I put files on Dropbox without a clue whether they are secure.  Not a clue.  I use Gmail without knowing whether the email is truly secure.  Nor do I have a meaningful opportunity to test it.

I bought an iPhone cause it’s cool.  Not because it’s secure.  Well, a little bit because it’s secure (the fingerprint thingy is also cool though).  But mostly because it’s cool.  People may buy Macs rather than PC’s because of a perception of security from malware, but it’s more a “touchy feely” think –you know, like Volvos are safer than other cars.

I have no idea if my ISP, Verizon FIOS is “secure” or what it even means to be secure.  And I will never know.  Companies are not required to disclose their security posture, and in fact, disclosing it (um, we have an open port vulnerable to exploit) would make the company more vulnerable and really not help the decision process.

True choice demands information.  But when it comes to security, more information may mean more insecurity.  The SEC guidance  on cybersecurity suggests some disclosure, but only when the security issue becomes “material.”  Not material to YOU as a consumer, but material to the company and its investors.  The SONY hack was not material to its investors, so why disclose?

Without information, we can’t choose.  And nobody has access to the kind of information necessary to make an informed choice about security.  I don’t just mean that companies don’t disclose it.  I mean that even the company doesn’t know.  Who is going to be the next target of a data breach?   How extensive is that breach likely to be?  How much damage is it likely to cause.  And,  most importantly – how will it impact ME and my data?

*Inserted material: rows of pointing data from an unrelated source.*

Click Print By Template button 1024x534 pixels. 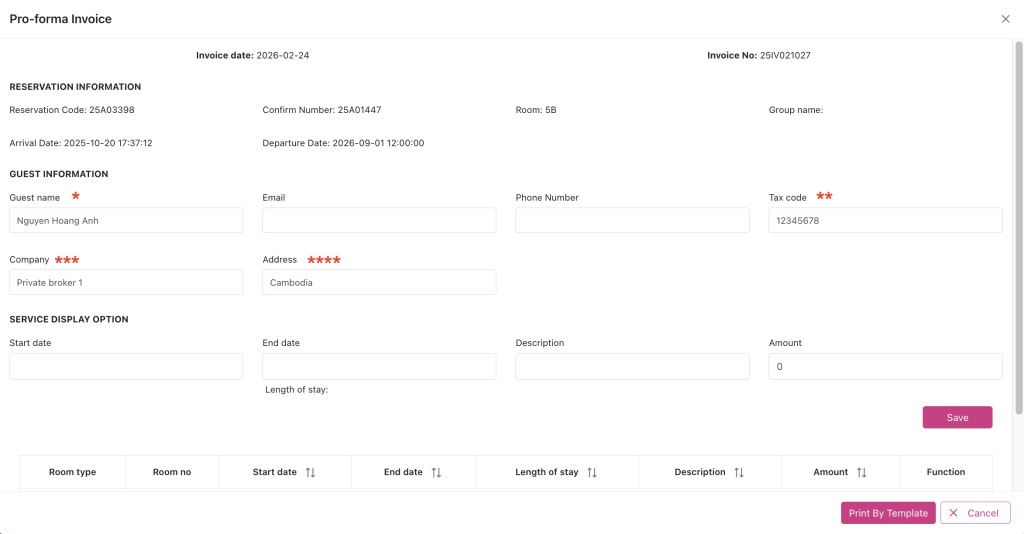[888, 513]
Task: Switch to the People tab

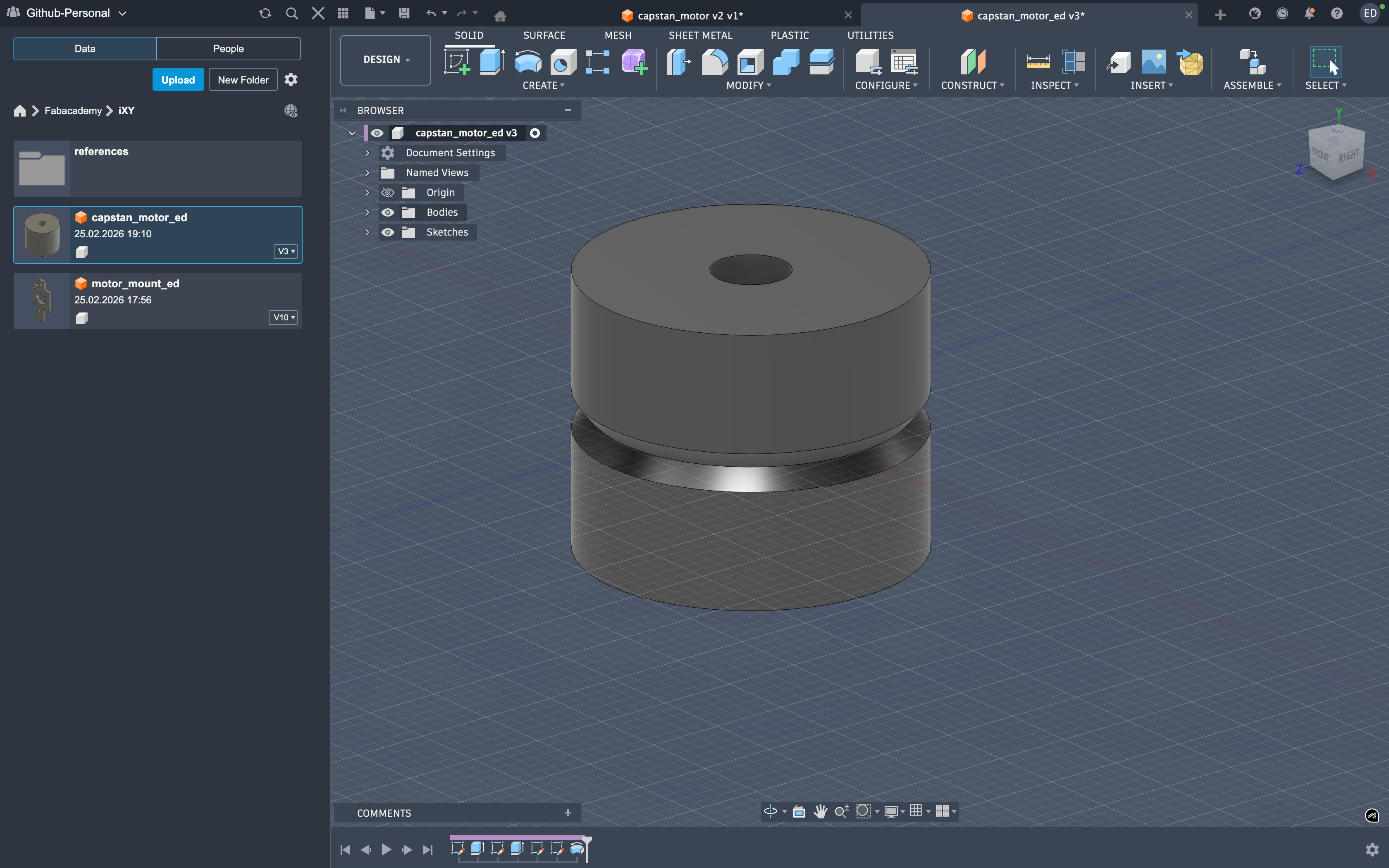Action: 228,49
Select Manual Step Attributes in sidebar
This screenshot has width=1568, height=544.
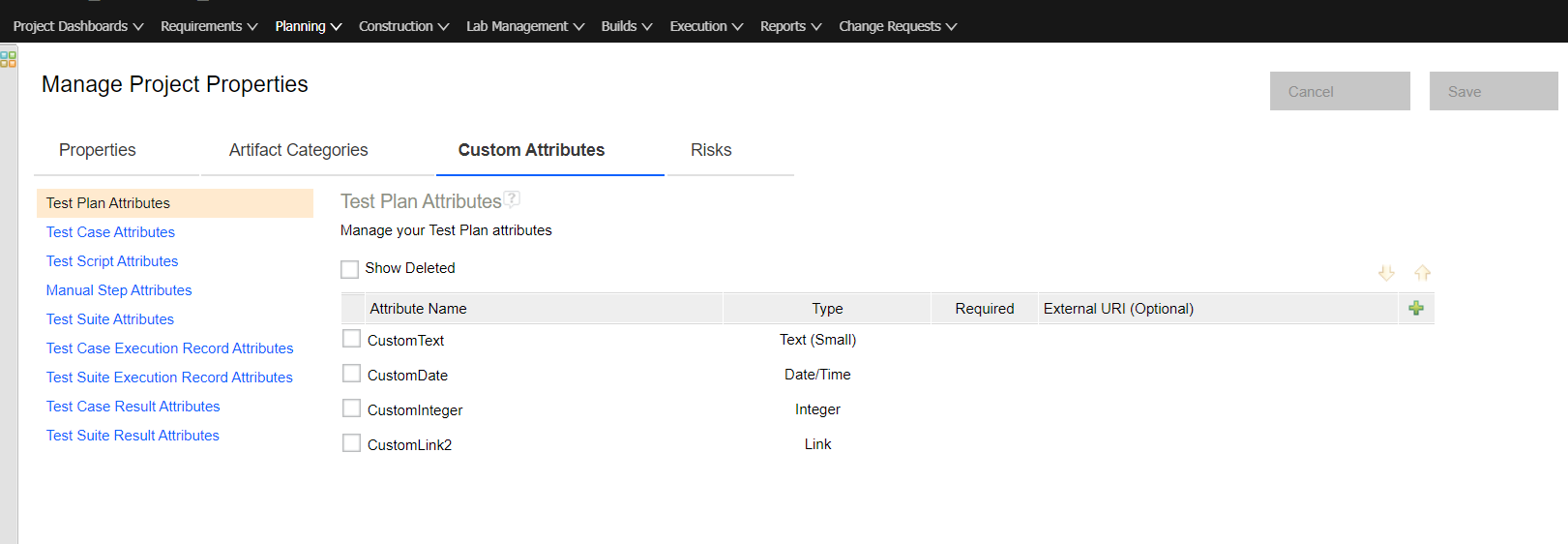(119, 290)
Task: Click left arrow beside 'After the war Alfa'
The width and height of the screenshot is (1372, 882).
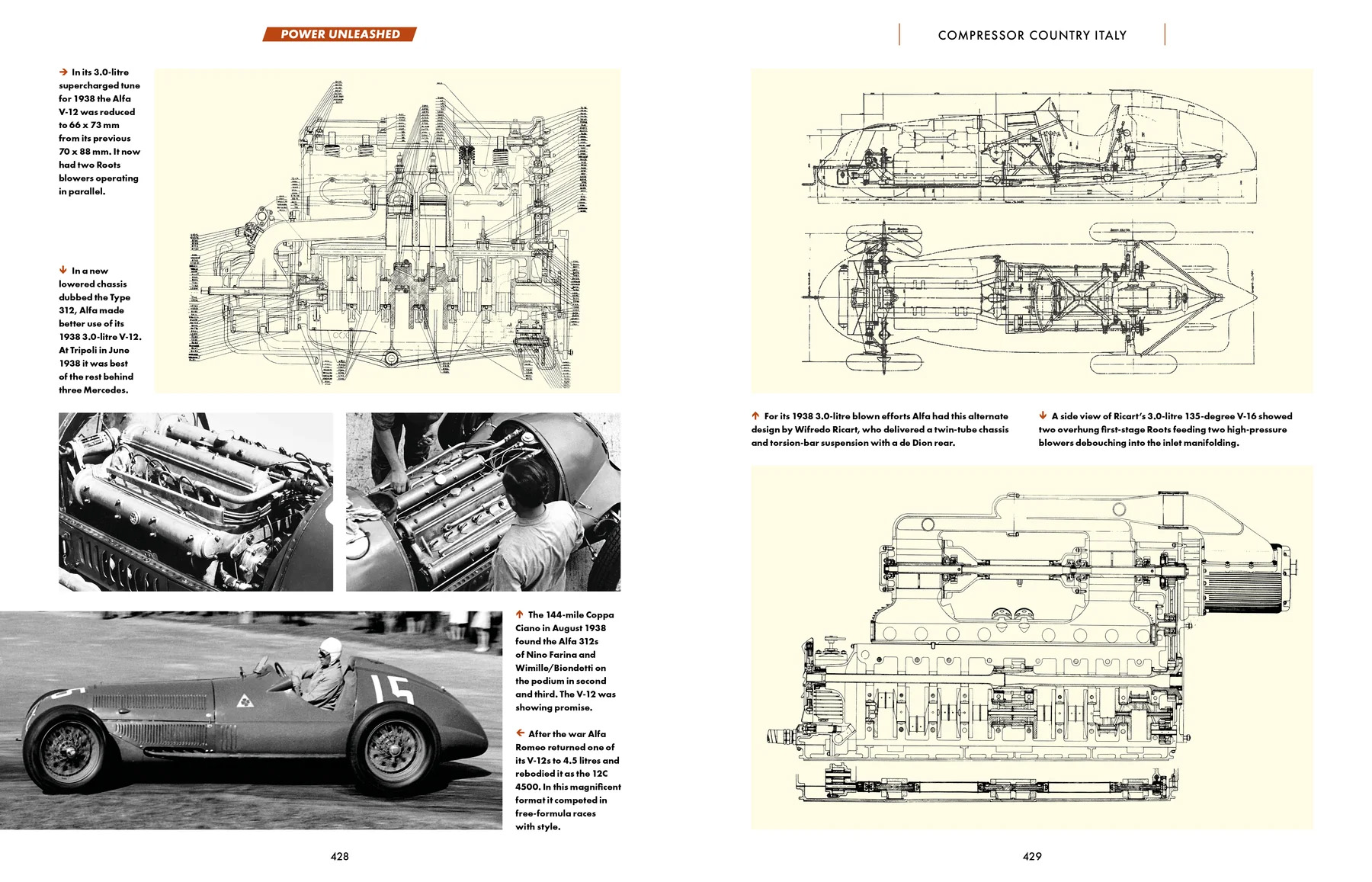Action: (x=520, y=733)
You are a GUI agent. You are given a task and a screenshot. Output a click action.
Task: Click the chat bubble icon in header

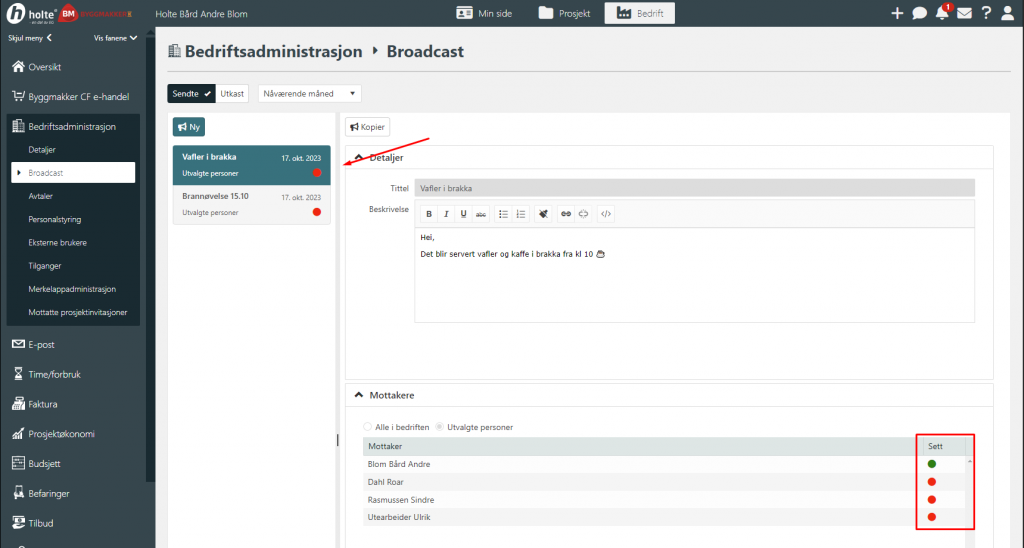coord(919,13)
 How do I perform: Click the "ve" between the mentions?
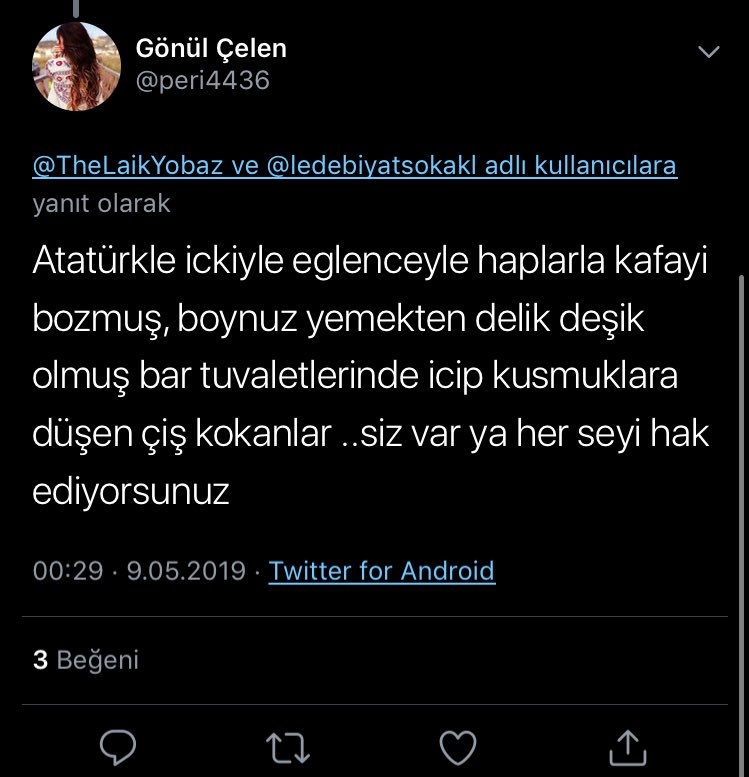(245, 165)
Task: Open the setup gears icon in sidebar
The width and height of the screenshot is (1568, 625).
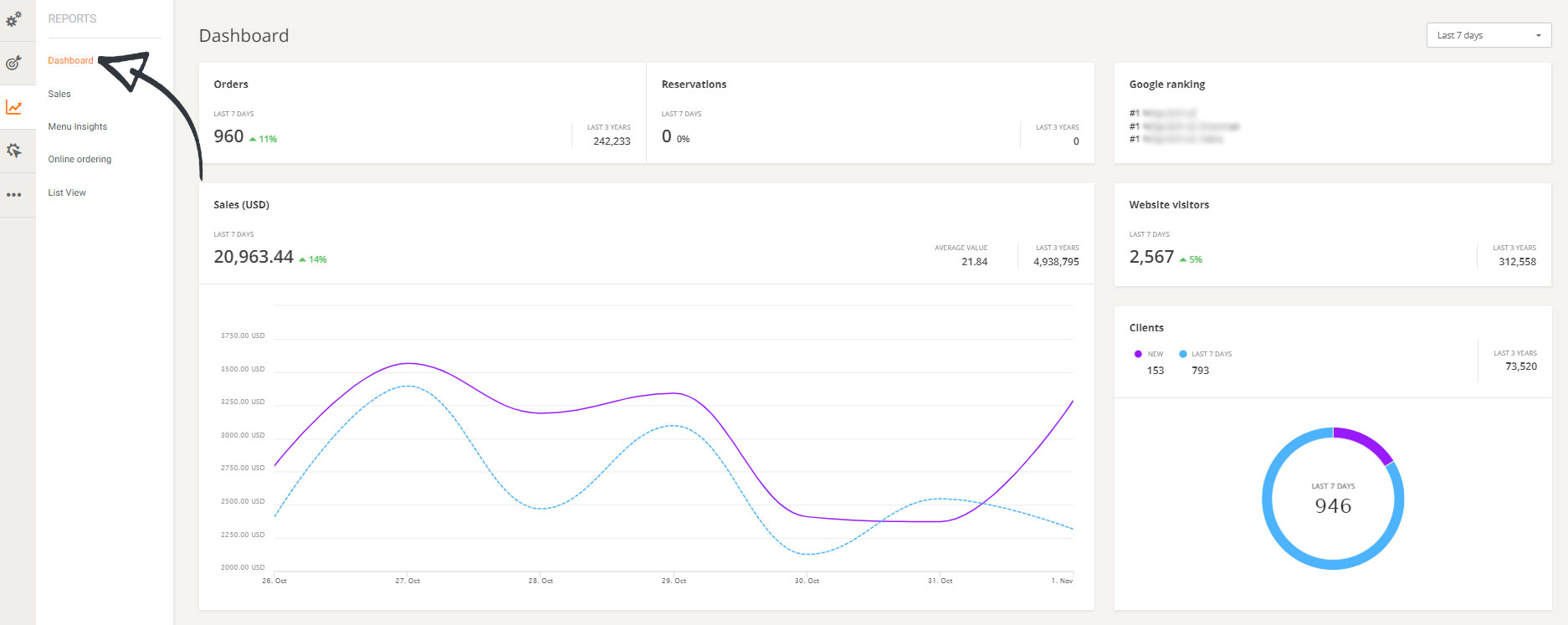Action: (x=14, y=18)
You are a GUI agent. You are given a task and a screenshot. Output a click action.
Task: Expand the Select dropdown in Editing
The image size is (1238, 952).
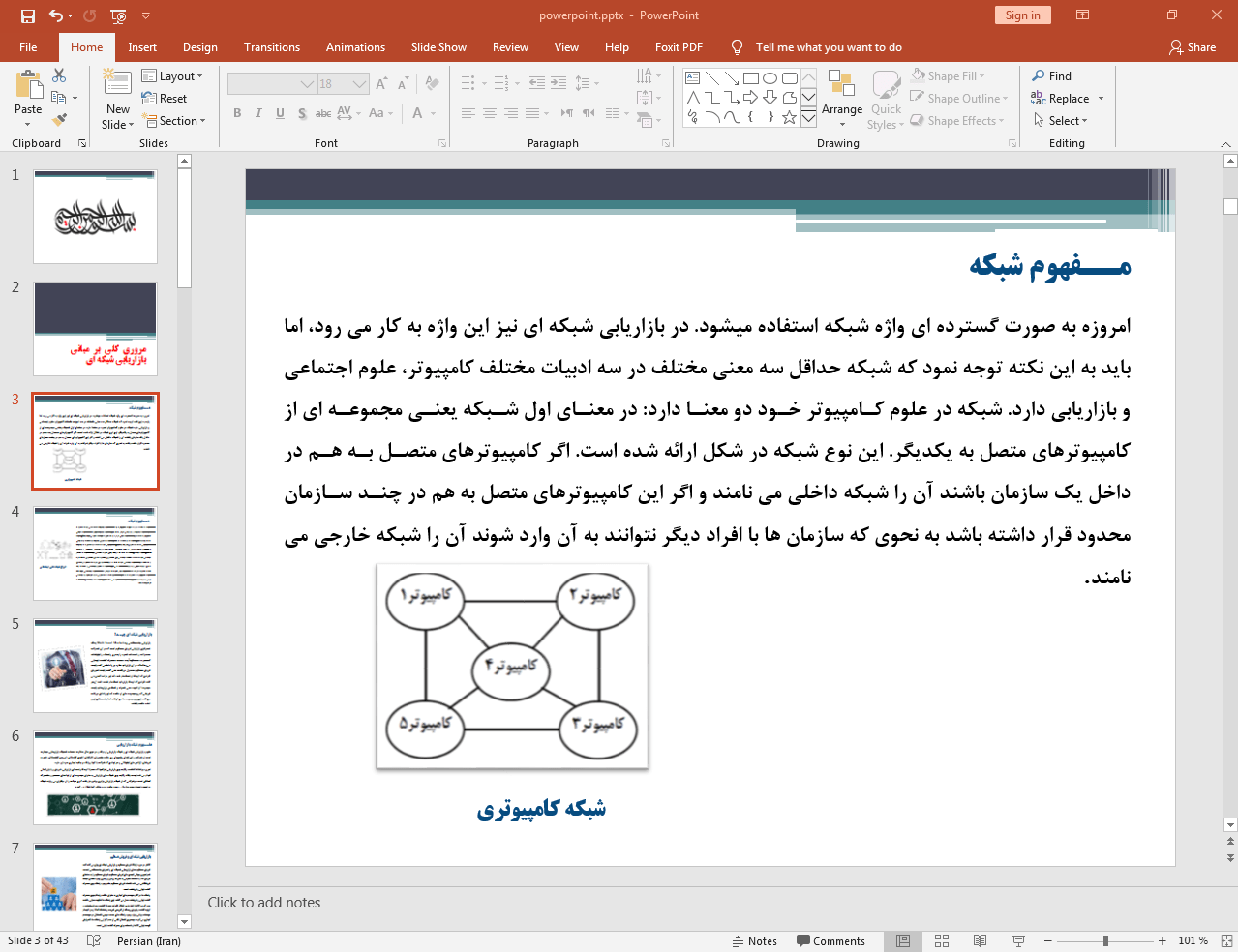[x=1061, y=121]
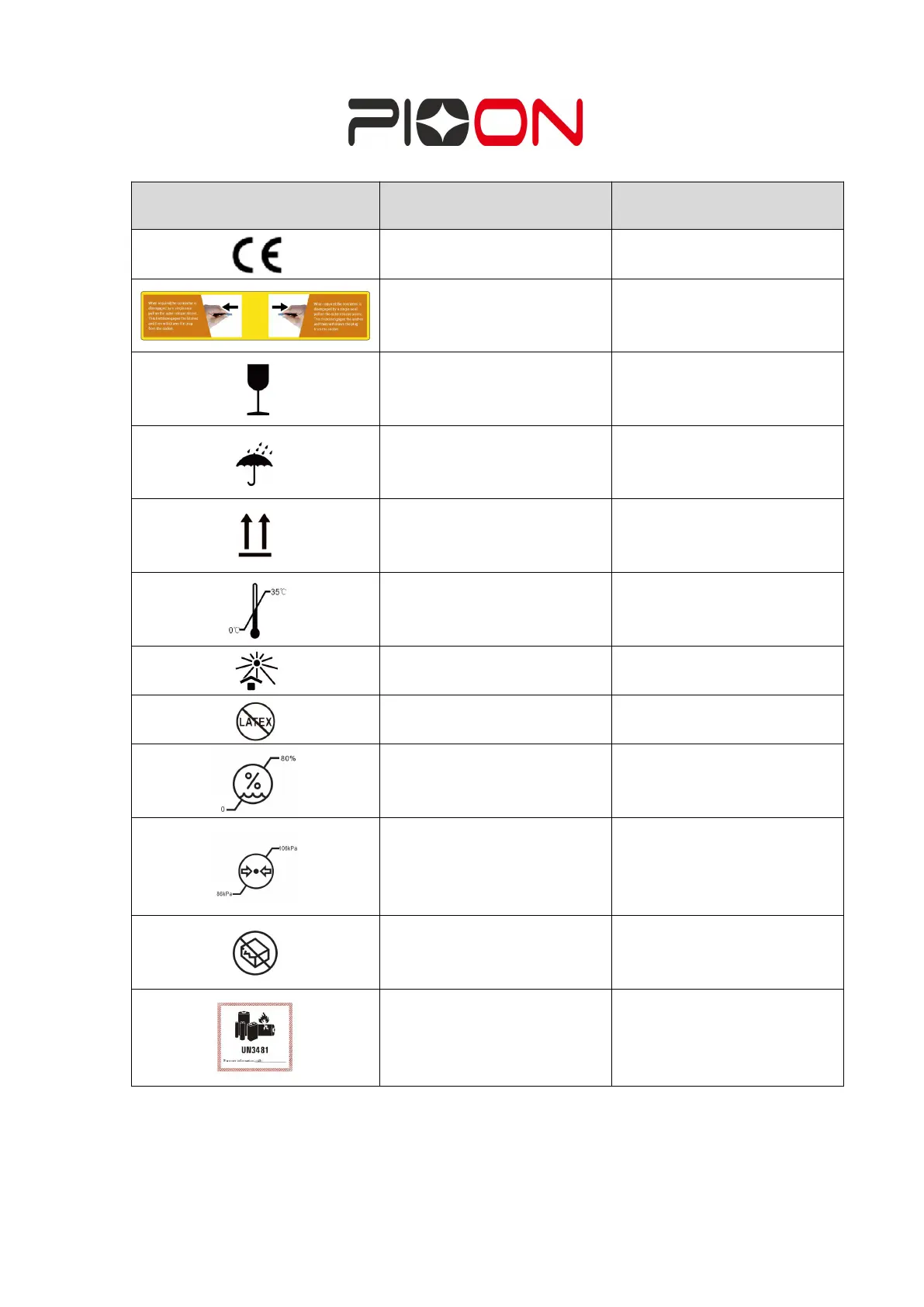The width and height of the screenshot is (924, 1307).
Task: Click the empty description cell beside CE mark
Action: pyautogui.click(x=495, y=255)
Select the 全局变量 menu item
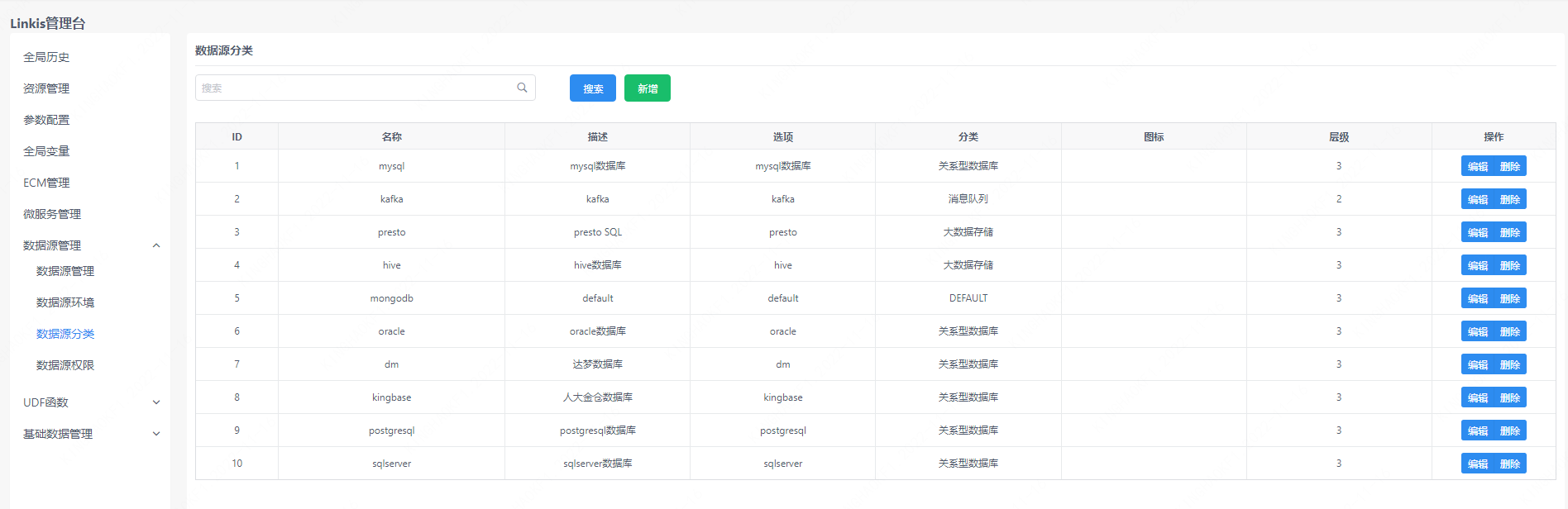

Sure, if I am a corporation looking at cloud hosting solutions, I can demand a certain level of security.  I can audit based on current ISO standards, do a pen test and maybe even have grey hat hackers try to get in.  But overall, I can’t decide who my lawyers are, my vendors or suppliers based on security.  At least not without adequate security.

Finally, people aren’t demanding privacy and security because they are assuming – often erroneously – that they already have it.  People think that there are laws about what data can be collected, and what can be done with it.  Mostly, that’s not the case.  People think that there are laws requiring security.  Mostly that is not the case.  We rely mostly on the concept of “reasonableness.”  If everyone were reasonable, we wouldn’t need law would we?  And we wouldn’t need lawyers.  And where would we be if that happened?